### Work order 1
Decide whether each statement agrees with the forum excerpt. Answer yes or no, and quote the exact words from the excerpt that settle it. (a) The first poster claims to be a copyright expert. (b) The Groupon freelance writing gig was found on a local Craigslist. (c) The last post says the music/recording industry works the same way as the publishing industry.
### Work order 2
Reproduce the forum excerpt word for word, everything from "post #19 of" down to "about the song.".
### Work order 3
In the forum excerpt, what method does the first poster suggest to "prove" that a piece of writing is yours?

### Provided passage

━━━

I'm not a copyright expert by any stretch, but my understanding is that once you've written it, it's your property ... one way to "prove" it's yours is to create a typed file of it and e-mail that file to yourself for "datestamp" purposes.  It's a start until you figure out what you'd like to do with these pieces.  Good luck!

post #18 of 29

A quick drop-by -- I found this on my local Craigslist -- freelance writing gig for Groupon: http://www.groupon.com/jobs?nl=1&jvi=oWemVfwb,Job&jvs=Craigslist_Seattle

post #19 of 29
 
Quote:
Originally Posted by JoyMC View Post

 

sorry, i saw that post but didn't respond b/c i couldn't figure out how to. with regards to the song, what are your delusions about publishing it? do you hope to have someone record it? make money off it? i think defining what you want is a good idea, since it's a long, hard road trying to get anything published, even when you've made a lifetime work of it. that said, the music/recording industry is really a whole different ballgame than the publishing industry, so you might need to ask a different group of people about the song.

━━━

### Extracted records

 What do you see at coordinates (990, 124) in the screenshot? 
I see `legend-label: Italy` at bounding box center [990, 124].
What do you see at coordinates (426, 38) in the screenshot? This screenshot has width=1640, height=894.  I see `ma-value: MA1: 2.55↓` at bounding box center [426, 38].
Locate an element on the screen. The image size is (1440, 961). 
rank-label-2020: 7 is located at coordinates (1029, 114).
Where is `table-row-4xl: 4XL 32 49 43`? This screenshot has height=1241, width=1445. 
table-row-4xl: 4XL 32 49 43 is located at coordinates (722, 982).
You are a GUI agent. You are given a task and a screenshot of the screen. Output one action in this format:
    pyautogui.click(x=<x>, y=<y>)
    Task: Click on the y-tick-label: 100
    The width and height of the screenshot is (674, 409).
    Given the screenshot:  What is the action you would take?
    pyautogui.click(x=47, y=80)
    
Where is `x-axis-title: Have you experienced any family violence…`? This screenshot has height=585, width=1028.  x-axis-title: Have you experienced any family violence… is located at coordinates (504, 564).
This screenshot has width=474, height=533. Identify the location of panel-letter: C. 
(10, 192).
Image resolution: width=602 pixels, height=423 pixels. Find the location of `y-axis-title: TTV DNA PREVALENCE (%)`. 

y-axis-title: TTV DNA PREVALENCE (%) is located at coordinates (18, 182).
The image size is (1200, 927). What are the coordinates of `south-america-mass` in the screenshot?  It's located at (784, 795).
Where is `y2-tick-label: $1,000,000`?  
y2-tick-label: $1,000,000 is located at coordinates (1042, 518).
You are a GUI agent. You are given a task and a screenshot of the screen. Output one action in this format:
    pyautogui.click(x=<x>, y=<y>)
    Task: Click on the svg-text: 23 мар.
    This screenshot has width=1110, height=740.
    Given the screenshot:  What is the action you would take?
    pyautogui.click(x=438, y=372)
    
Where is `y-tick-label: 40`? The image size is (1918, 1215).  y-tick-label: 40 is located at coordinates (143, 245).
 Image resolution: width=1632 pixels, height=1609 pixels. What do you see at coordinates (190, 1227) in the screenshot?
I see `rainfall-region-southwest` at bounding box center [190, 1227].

━━━

### Result 1
(a) No: "I'm not a copyright expert by any stretch"
(b) Yes: "I found this on my local Craigslist -- freelance writing gig for Groupon"
(c) No: "the music/recording industry is really a whole different ballgame than the publishing industry"

### Result 2
post #19 of 29
 
Quote:
Originally Posted by JoyMC View Post

 

sorry, i saw that post but didn't respond b/c i couldn't figure out how to. with regards to the song, what are your delusions about publishing it? do you hope to have someone record it? make money off it? i think defining what you want is a good idea, since it's a long, hard road trying to get anything published, even when you've made a lifetime work of it. that said, the music/recording industry is really a whole different ballgame than the publishing industry, so you might need to ask a different group of people about the song.

### Result 3
Create a typed file of it and e-mail that file to yourself for "datestamp" purposes.